== Task statement ==
Copy out every line of the records below word for word, leaving out the pictures.
**** Provided information ****
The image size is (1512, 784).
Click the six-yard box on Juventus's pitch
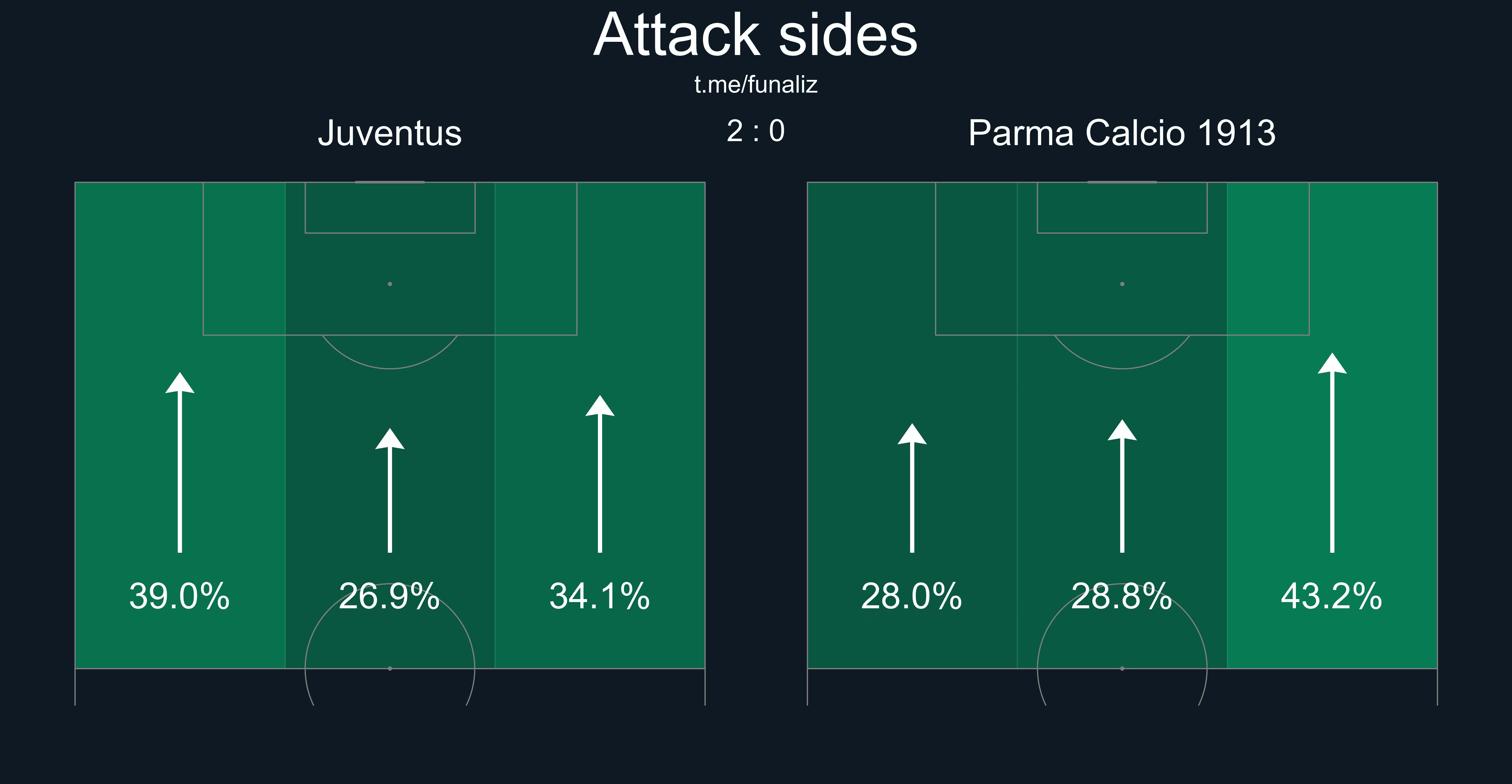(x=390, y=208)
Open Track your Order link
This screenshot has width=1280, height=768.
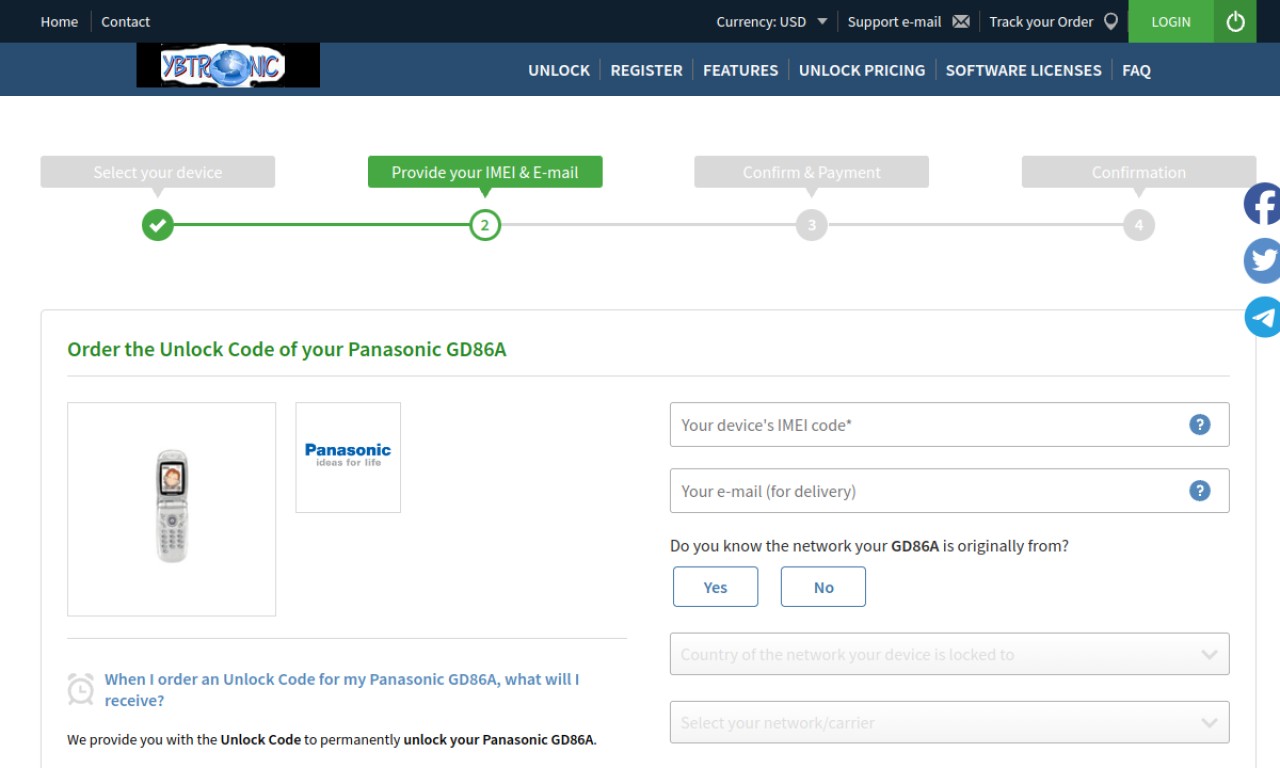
****
== Response below ==
The image size is (1512, 784).
Click the six-yard box on Juventus's pitch
(x=390, y=208)
Open Track your Order link
This screenshot has width=1280, height=768.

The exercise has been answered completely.